We have been building a feature-rich, dynamic website in Astro. Our content team is introducing more and more content collections, and we should assume that there will continue to be more content collections in the future. Each content collection is a directory of markdown files, with each collection having its own defined frontmatter standards. Some collections have identical frontmatter standards, while others have unique frontmatter standards. Our conten team reserves the right to change frontmatter standards at any time, and we should assume that they will do so.

The content team currently uses Obsidian, a Markdown editor but also a "Networked Notebook" for "Networked Notes", to develop and manage their content. Obsidian has its own "Extended Markdown" flavor, which is a superset of CommonMark, the standard Markdown specification. Obsidian's "flavor" extends CommonMark with additional syntax and features, such as callouts, backlinks, footnotes, internal embeds, internal image references that display, html iFrame embeds, codeblocks, and more.

Obsidian also has a "Plugin" ecosystem where third party developers can enhance Obsidian's functionality. Almost always, plugins leverage the "codeblock" syntax to add new features to Obsidian. So, while the Plugin uses the "codeblock" syntax, it is not a codeblock in the sense of CommonMark. Instead, the "language" identifier is used to identify the plugin, which then often renders a specific UI element and component pipeline. Ones we currently use in content development are: Mermaid, Dataview, and Litegal.

Extended Markdown to Feature-Rich Content Display as of May 2025

We have worked through only some of the Extended Markdown features of Obsidian as of May 2025. And we have many ideas that are not even included in Obsidian.

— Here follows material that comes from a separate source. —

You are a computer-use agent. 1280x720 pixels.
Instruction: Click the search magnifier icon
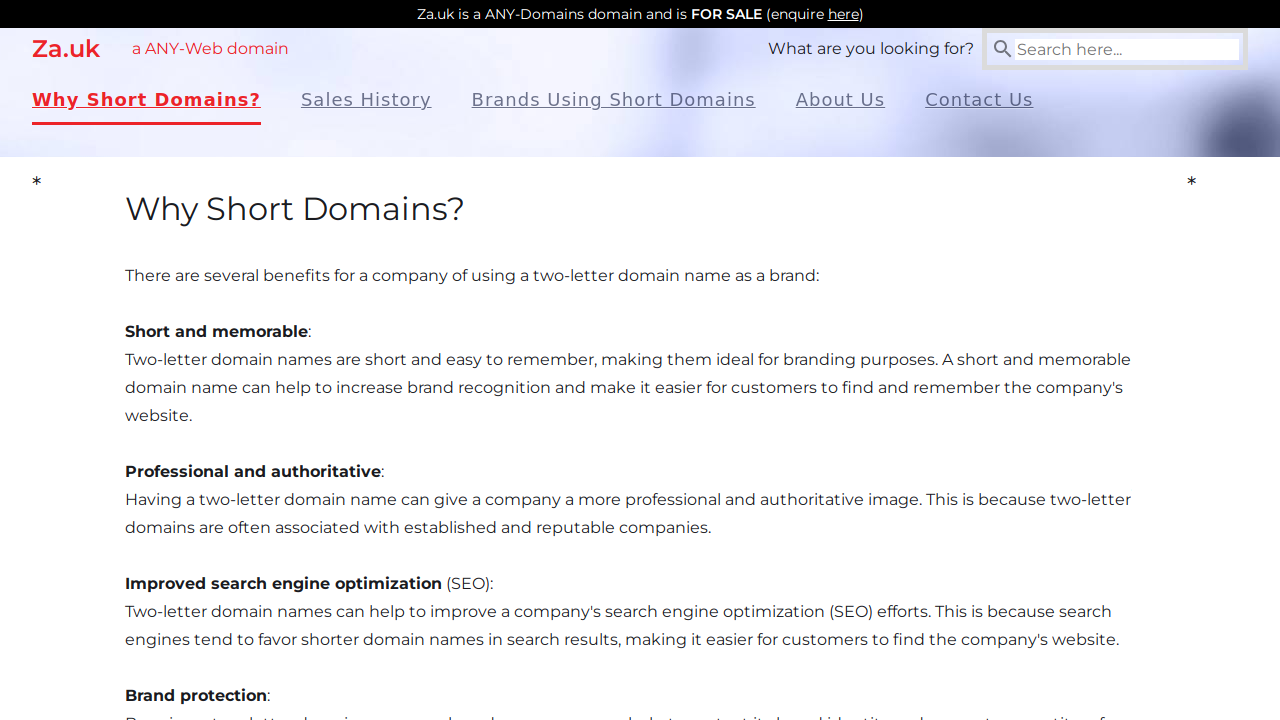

Extended Markdown Features we have worked through as of May 2025:

Callouts (Basic, no Classes)
Backlinks (Basic, not dynamic)
Footnotes (Basic, not global)
HTML iFrame Embeds
Codeblocks (Basic, not feature complete. Only Mermaid is supported as a special codeblock syntax.)

Obsidian Flavored Extended Markdown Features we have not worked through as of May 2025:

Internal Content Embeds through Internal References
Internal Image References
Special Codeblocks:
- Litegal
- Dataview

Additional Known Wants for Extended Markdown as of May 2025:

Footnotes with Global Footnote Support
Special handling of video links, particularly YouTube links.
Special handling of Book references, especially Google Books and Amazon.
Special handling of citations.
Callouts with Classes (that call and render a specific UI component.)
- Tooltips
- Admonitions
- Dialogs
- Questions and Answers
- LLM Responses
- Image References with Classes, Captions, dimensions and optional text wraps.
Smart Backlinks that "index" cross-references, and can be used to find the referenced content and dynamically generate a valid route to that content. (Some backlinks have valid relative paths, acting as the route. Most do not.)
Backlinks that show a preview of the referenced content.
Updates with Timestamps

State of Content Collections as of May 2025:

We are roughly speaking halfway through rendering our known and established content collections. We have a number of collections that we have not yet rendered, and we expect to continue to add more collections in the future.

Current Collections that Render as of May 2025:

Vibe Coding libraries:
- Reminders
- Prompts
- Specificataions
Tools or Tooling
Essays
Learn with Us libraries:
- Issue Resolution
Changelogs
- Content Changelog
- Code Changelog
Reference libraries:
- Concepts
- Vocabulary

Current Collections that are not yet integrated into the Astro site as of May 2025:

Learn with Us libraries:
- Keeping Up
- Up and Running
- To Hero
Lost in Public libraries:
- Explorations
- Notes from the Near Future
- Notes from the Rabbit Hole
Lossless Thinking libraries:
- Emergent Innovation
Reference Libraries:
- Sources
- Organizations

Complexity and Future Proofing requires Data Persistence and Dynamic Content Management

As we continue to develop our content, we will need to consider the complexity of our content management practices and the value of our content. We will need to consider the future proofing aspects of our content.